Whatever the records hold, copy it exactly and completely.

------------------------------------------------------------

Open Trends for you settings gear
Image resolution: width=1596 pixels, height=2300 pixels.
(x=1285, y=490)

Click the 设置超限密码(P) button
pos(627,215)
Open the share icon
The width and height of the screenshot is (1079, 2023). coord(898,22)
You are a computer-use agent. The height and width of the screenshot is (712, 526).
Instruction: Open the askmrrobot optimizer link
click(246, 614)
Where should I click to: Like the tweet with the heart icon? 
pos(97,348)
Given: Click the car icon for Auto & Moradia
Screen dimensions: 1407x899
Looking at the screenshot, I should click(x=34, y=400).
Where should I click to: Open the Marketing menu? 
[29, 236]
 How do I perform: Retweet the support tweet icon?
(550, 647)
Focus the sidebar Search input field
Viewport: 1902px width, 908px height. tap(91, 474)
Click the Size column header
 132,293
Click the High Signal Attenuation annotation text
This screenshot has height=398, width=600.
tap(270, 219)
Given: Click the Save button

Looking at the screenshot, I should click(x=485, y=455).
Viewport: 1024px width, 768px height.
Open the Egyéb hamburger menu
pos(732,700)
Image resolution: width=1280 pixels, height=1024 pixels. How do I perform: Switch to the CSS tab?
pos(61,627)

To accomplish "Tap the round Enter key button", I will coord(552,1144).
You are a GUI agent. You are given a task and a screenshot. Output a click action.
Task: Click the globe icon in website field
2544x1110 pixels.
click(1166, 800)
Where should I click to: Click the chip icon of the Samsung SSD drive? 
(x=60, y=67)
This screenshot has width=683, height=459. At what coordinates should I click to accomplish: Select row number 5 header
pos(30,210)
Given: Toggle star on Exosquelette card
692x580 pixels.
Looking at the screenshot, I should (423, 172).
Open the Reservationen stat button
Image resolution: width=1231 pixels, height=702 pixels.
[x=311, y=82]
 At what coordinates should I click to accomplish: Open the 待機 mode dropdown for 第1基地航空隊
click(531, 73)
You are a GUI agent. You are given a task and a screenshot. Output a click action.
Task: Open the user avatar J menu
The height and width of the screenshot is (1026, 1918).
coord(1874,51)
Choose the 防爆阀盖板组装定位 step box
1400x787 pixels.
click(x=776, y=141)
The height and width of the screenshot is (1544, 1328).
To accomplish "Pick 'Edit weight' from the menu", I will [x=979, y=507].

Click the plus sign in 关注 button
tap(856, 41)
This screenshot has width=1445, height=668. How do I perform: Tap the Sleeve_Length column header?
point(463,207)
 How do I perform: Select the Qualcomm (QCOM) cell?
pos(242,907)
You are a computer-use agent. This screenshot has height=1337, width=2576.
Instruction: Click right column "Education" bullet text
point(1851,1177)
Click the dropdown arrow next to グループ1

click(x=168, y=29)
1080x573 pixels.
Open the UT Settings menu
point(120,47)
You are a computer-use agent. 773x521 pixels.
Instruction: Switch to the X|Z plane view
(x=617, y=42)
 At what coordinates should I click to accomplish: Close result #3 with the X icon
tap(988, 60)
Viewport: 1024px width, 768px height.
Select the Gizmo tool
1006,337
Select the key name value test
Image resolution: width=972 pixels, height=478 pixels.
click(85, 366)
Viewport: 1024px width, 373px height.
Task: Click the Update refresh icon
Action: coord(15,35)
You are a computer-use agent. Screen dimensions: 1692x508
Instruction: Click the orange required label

------------------------------------------------------------

> **Task output**
Open Trends for you settings gear
Image resolution: width=1596 pixels, height=2300 pixels.
(x=1285, y=490)

Click the 设置超限密码(P) button
pos(627,215)
Open the share icon
The width and height of the screenshot is (1079, 2023). coord(898,22)
You are a computer-use agent. The height and width of the screenshot is (712, 526).
Instruction: Open the askmrrobot optimizer link
click(246, 614)
Where should I click to: Like the tweet with the heart icon? 
pos(97,348)
Given: Click the car icon for Auto & Moradia
Screen dimensions: 1407x899
Looking at the screenshot, I should click(x=34, y=400).
Where should I click to: Open the Marketing menu? 
[29, 236]
 How do I perform: Retweet the support tweet icon?
(550, 647)
Focus the sidebar Search input field
Viewport: 1902px width, 908px height. tap(91, 474)
Click the Size column header
 132,293
Click the High Signal Attenuation annotation text
This screenshot has height=398, width=600.
tap(270, 219)
Given: Click the Save button

Looking at the screenshot, I should click(x=485, y=455).
Viewport: 1024px width, 768px height.
Open the Egyéb hamburger menu
pos(732,700)
Image resolution: width=1280 pixels, height=1024 pixels. How do I perform: Switch to the CSS tab?
pos(61,627)

To accomplish "Tap the round Enter key button", I will coord(552,1144).
You are a GUI agent. You are given a task and a screenshot. Output a click action.
Task: Click the globe icon in website field
2544x1110 pixels.
click(1166, 800)
Where should I click to: Click the chip icon of the Samsung SSD drive? 
(x=60, y=67)
This screenshot has width=683, height=459. At what coordinates should I click to accomplish: Select row number 5 header
pos(30,210)
Given: Toggle star on Exosquelette card
692x580 pixels.
Looking at the screenshot, I should (423, 172).
Open the Reservationen stat button
Image resolution: width=1231 pixels, height=702 pixels.
[x=311, y=82]
 At what coordinates should I click to accomplish: Open the 待機 mode dropdown for 第1基地航空隊
click(531, 73)
You are a GUI agent. You are given a task and a screenshot. Output a click action.
Task: Open the user avatar J menu
The height and width of the screenshot is (1026, 1918).
coord(1874,51)
Choose the 防爆阀盖板组装定位 step box
1400x787 pixels.
click(x=776, y=141)
The height and width of the screenshot is (1544, 1328).
To accomplish "Pick 'Edit weight' from the menu", I will [x=979, y=507].

Click the plus sign in 关注 button
tap(856, 41)
This screenshot has width=1445, height=668. How do I perform: Tap the Sleeve_Length column header?
point(463,207)
 How do I perform: Select the Qualcomm (QCOM) cell?
pos(242,907)
You are a computer-use agent. This screenshot has height=1337, width=2576.
Instruction: Click right column "Education" bullet text
point(1851,1177)
Click the dropdown arrow next to グループ1

click(x=168, y=29)
1080x573 pixels.
Open the UT Settings menu
point(120,47)
You are a computer-use agent. 773x521 pixels.
Instruction: Switch to the X|Z plane view
(x=617, y=42)
 At what coordinates should I click to accomplish: Close result #3 with the X icon
tap(988, 60)
Viewport: 1024px width, 768px height.
Select the Gizmo tool
1006,337
Select the key name value test
Image resolution: width=972 pixels, height=478 pixels.
click(85, 366)
Viewport: 1024px width, 373px height.
Task: Click the Update refresh icon
Action: coord(15,35)
You are a computer-use agent. Screen dimensions: 1692x508
Instruction: Click the orange required label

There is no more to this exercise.